A character from adventure films. Víctor Erice (2005)
Text included in the book “El hacedor de sueños”, published on the occasion of the exhibitions in homage to Enrique Gran.
Caja Cantabria Cultural Centre, Santander, 2005.
Caja Cantabria Palace, Santillana del Mar, Cantabria, 2005.
Centre of Lebaniego Studies (Church of San Vicente), Potes, Cantabria, 2005.
A CHARACTER FROM THE ADVENTURE FILMS
I met Enrique Gran in the autumn of 1990, a few days after he began to produce El sol del membrillo in Madrid. Enrique had just returned from one of his trips to Santander and, with the help of Antonio López, he joined the shoot one morning, with admirable spontaneity and dedication. His physical appearance was in keeping with his surname. When I saw him for the first time, striding down the Calle Poniente – a leather shoulder bag, dressed in an explorer’s shirt and jeans, his head covered with a visor cap that gave him an air of a sailor on land – I immediately had the impression that I was in front of a character from one of those adventure films that made my childhood so happy. So I don’t think I’m exaggerating if I say that never has a painter who has been at work in front of the implacable eye of a film camera had a better travelling companion.
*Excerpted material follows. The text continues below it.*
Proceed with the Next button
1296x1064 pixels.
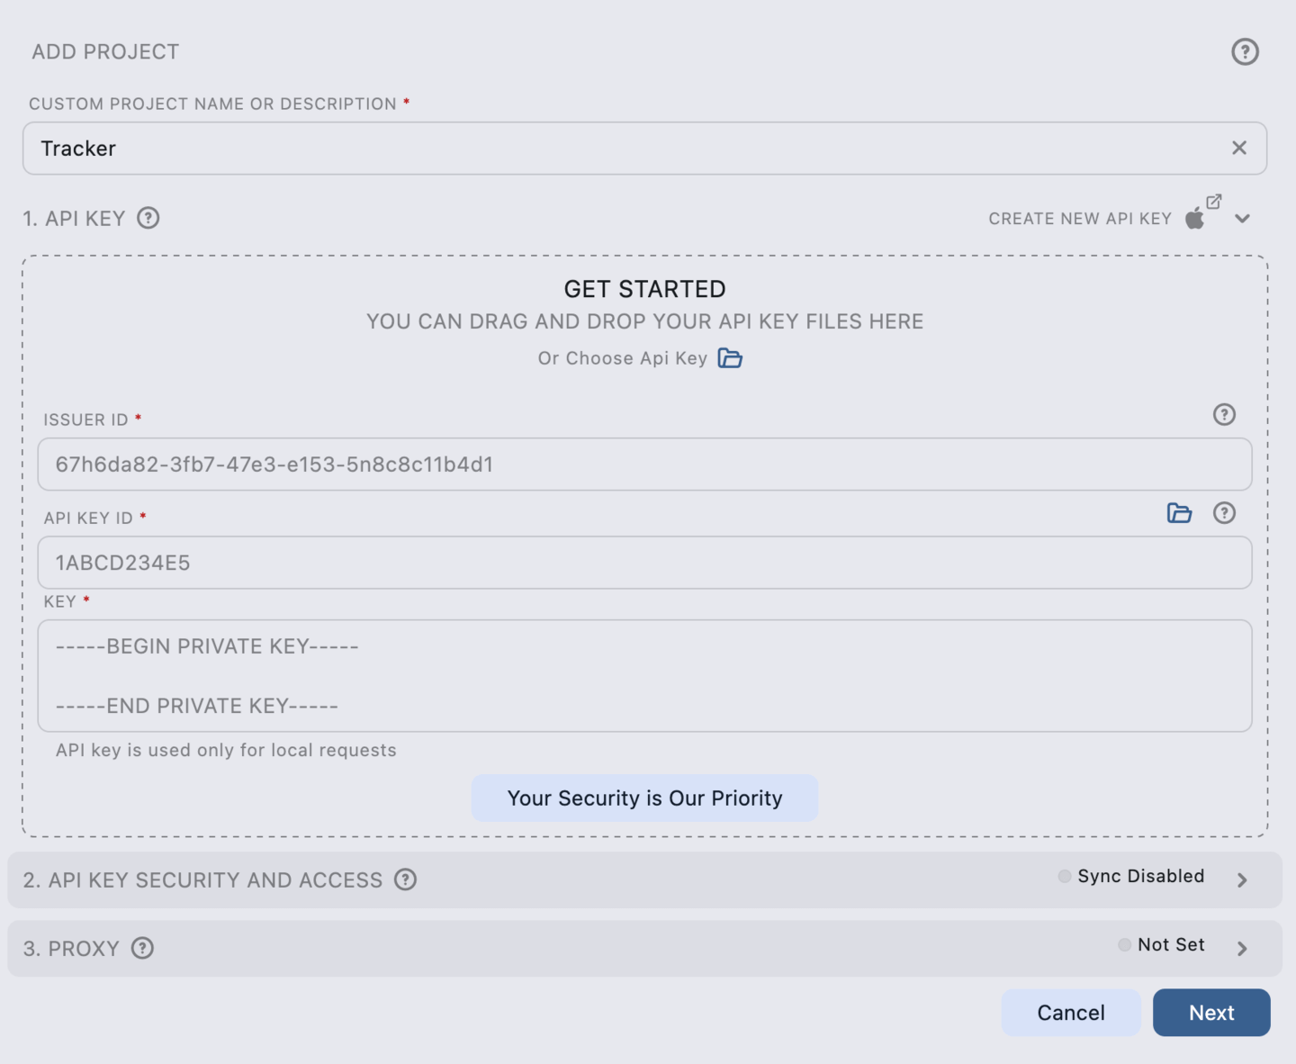point(1211,1012)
In fact, his presence in the film soon proved to be very important, especially in the remembrance that he and Antonio López made of certain years of their youth, those of the birth of their friendship at the beginning of the 1950s, both being students at the School of Fine Arts in Madrid. Enrique’s memory of that period was generally marked by melancholy, in the face of the possible paralysing effects of which he was accustomed to react by invoking the pending task, as if he were aware of the fleeting nature of time. A disturbing melancholy, yes, but also a creative one, which, as far as El sol del membrillo is concerned, crystallised in his moving evocation of a photograph taken by Conchita, a fellow student, for whom he and Antonio López had posed at the door of the Escuela de San Fernando. His desire to recover that lost image so as to be able to show it to Antonio – and to the spectators as well – led him to undertake the search for its author, whom he only knew to reside far from Madrid, in an imprecise place on the Levante coast.
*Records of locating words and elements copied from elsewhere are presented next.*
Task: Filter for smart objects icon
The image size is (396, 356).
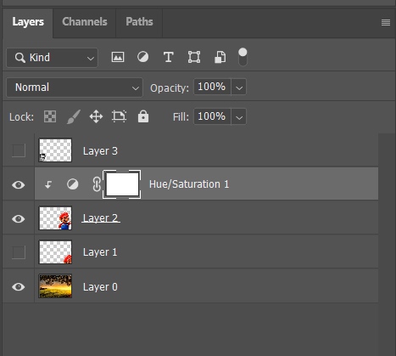Action: point(220,57)
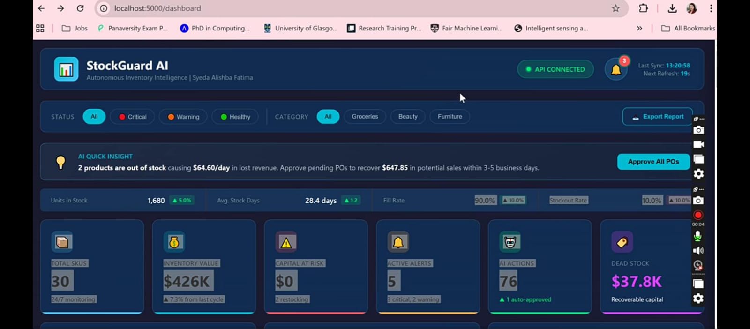Select the Furniture category tab
This screenshot has width=750, height=329.
point(450,116)
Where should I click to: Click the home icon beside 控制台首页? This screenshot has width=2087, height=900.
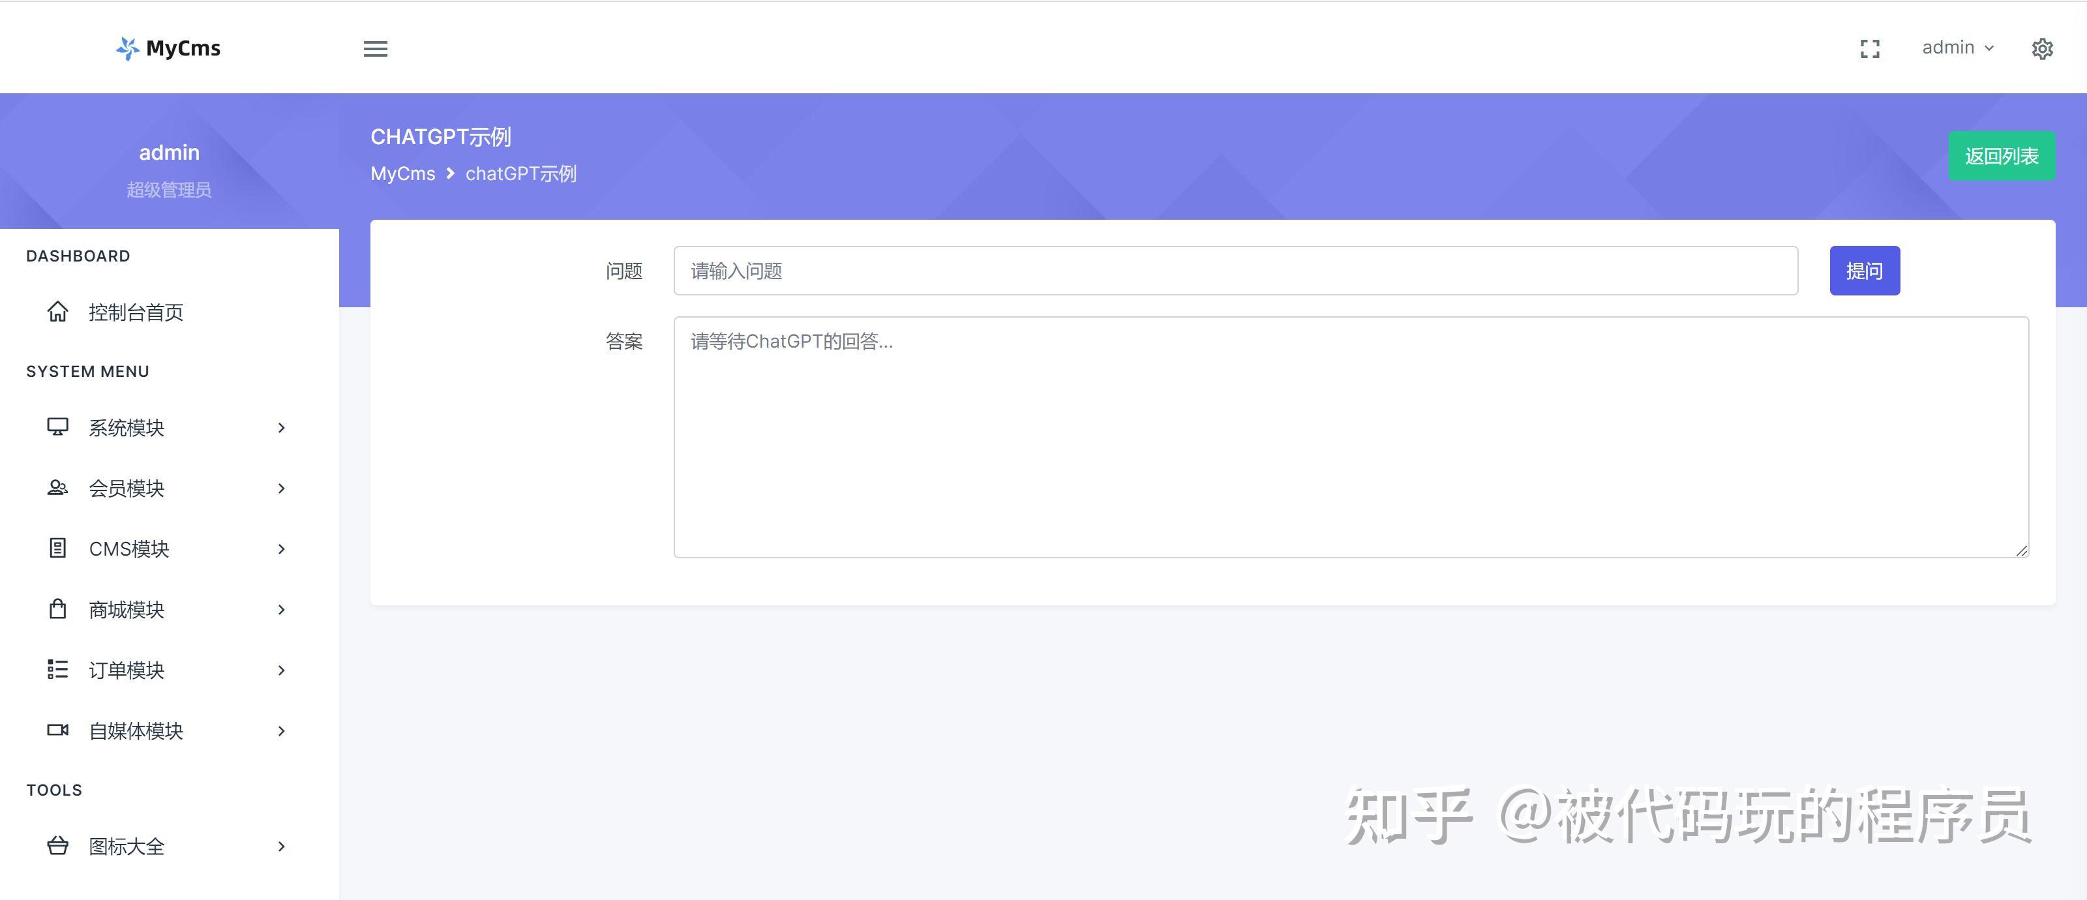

Multiplying his investigations as the filming progressed, when he was finally able to find her whereabouts, he discovered that Conchita, affected by a serious illness, had died a few days before, just when he, in front of the camera, remembered her again and again. Out of respect for her pain, I did not want to include this sad ending in the film. In the film story the search for the photo remained unresolved: the viewer was never able to see the image. All that remains of it is its reflection, the testimony of Enrique evoking it for Antonio: – “It was a very beautiful photo. We were both at the door of the School. And facing us, Conchita took the picture.
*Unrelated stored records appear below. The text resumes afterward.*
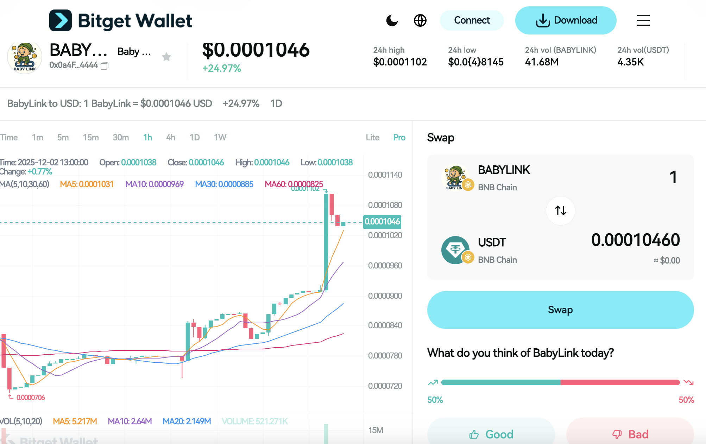This screenshot has width=706, height=444.
Task: Edit the BABYLINK amount input field
Action: click(673, 178)
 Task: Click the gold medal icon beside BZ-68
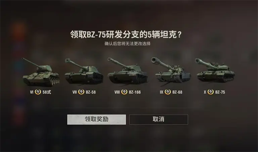(x=168, y=92)
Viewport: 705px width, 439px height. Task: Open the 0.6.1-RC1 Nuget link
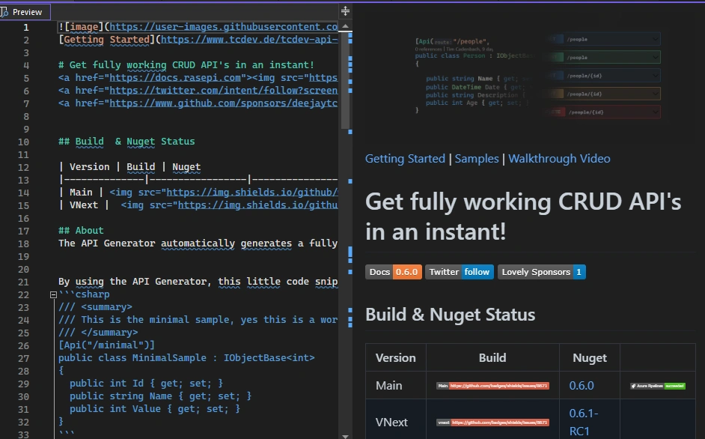tap(584, 422)
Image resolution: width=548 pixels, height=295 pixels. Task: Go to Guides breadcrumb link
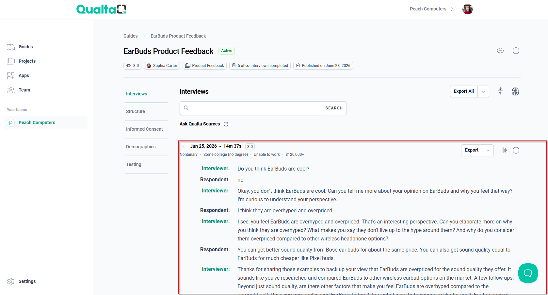click(130, 36)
I was very impressed because the gesture of both of us was the same, that is to say, the passion for art and the slab that we carried on our backs when we were broke? It is clear that in Enrique’s memory Conchita’s photography was endowed with an aura that drew in the expression of Antonio López’s faces and he the original trace of his vocation. Or what is the same: the unequivocal sign of a form of destiny capable of overcoming all the tests of reality, and which projected a figure of romantic lineage, that of the hero painter. An exemplary figure with novel features – which Nieva has opportunely highlighted in a recent and magnificent article1 – to which Enrique Gran was always faithful in more than one aspect. The – tragic – end of his life confirms this sign of his character: locked up in his Madrid flat, outside the world, painting and painting without stopping.
I myself was able to verify this every time I visited him in those last years. Captivated by an inner vision, his paintings grew around him at a dizzying rate, piling up everywhere. In that place there was only room for painting; everything else had been left out. Embarking on a process of radical self-absorption, sheltered in a silence – “delirious and silent, like his painting”, wrote Nieva – which was difficult to break, the artist had set off without looking back, determined to fulfil the destiny he himself, in a unique and youthful gesture, had outlined in the air one day: to live and die painting.